Случилось это после празднования Дня Красной Армии. Я разрешил устроить для старшин и сержантов праздничный ужин в землянке хозяйственного взвода. Ужин обошелся без шума и происшествий, очевидно, не шибко превысили положенную по закону норму. Фельдшер Иванов, участвовавший в ужине, оставил на койке Володи Игнатенко свой пистолет. Вспомнил о нем, уже вернувшись к себе в санчасть. Позвонив в землянку, Иванов попросил Покатаева по пути занести оружие в санчасть.

Покатаева встретил по дороге сержант Крутиков, человек, в котором было что-то от Ишина. Раз Покатаев младший сержант, а он, Крутиков, ступенью выше, значит, и вправе отобрать пистолет! Покатаев объяснил, в чем дело, но пистолета не отдал. «Ты пьян», — крикнул Крутиков и схватил Покатаева за грудки. Пошумели, поругались. Командир орудия сгоряча пригрозил Крутикову пистолетом...

Все обошлось было благополучно. Вручив пистолет владельцу, Покатаев рассказал о встрече с Крутиковым. Но в дивизионе в канун его награждения орденом работала комиссия политотдела. Случай этот, взятый на карандаш, превратился в ЧП; «Младший сержант грозил расправой сержанту при исполнении последним служебных обязанностей». Как назло, все шло одно к одному и складывалось неблагоприятно для этого дела. Генерал собрал на нашем КП офицеров дивизиона для разговора об укреплении дисциплины. Председатель комиссии бегло упомянул про ЧП на 140-й и назвал фамилию Покатаева. Прервав председателя, генерал спросил меня, наказан ли младший сержант. Пытаясь все объяснить, я сказал, что это лучший командир орудия и его не следует наказывать. «Эдак они вам на голову полезут», — сердито сказал генерал и приказал разжаловать Покатаева, а мне за попустительство объявить выговор. В до­вершение ко всему генерал и командир дивизиона отказались после совещания от традиционного хлеба-соли батарейцев, выразив тем самым свое недовольство.

Комиссия уехала. На КП пришли Соболевский, Захаров и A г a п Лопоухов. Утешали меня, как принято между мужчинами: подкалыванием, шуточкой и чарочкой. Упрекали, что своевременно не наказал всех — и сержан­та, и младшего сержанта, и фельдшера в придачу, чтобы не бросал, где не надо, пистолета. Может быть, не пришлось бы тогда разжаловать Покатаева, а мне не повесили бы выговора.

Очень переживал эту историю Саша Покатаев. Он чувствовал себя не столько пострадавшим, сколько виновным за ущерб, нанесенный командиру, а значит, и престижу батареи. А мне было тошно: лишились пре­красного командира орудия. Правда, капитан 1 ранга Туз утешил, сказав, что при первом удачном для Покатаева случае наказание с него снимут. Матросы мне явно сочувствовали. И все же было стыдно: не смог объяс­нить начальству всех обстоятельств происшествия.

**ПРЕДОСТАВЛЕННЫЕ ДАННЫЕ**
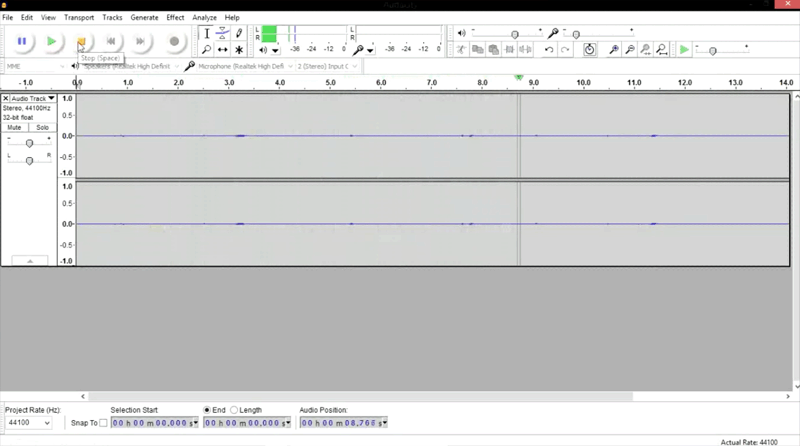Open the Effect menu
The image size is (800, 446).
[175, 18]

**ЦЕЛЬ ЗАДАНИЯ**
Переведите на английский язык следующее предложение из исходного отрывка: «Покатаев объяснил, в чем дело, но пистолета не отдал».

**РЕЗУЛЬТАТ ЗАДАНИЯ**
Pokataev explained what the matter was but did not hand over the pistol.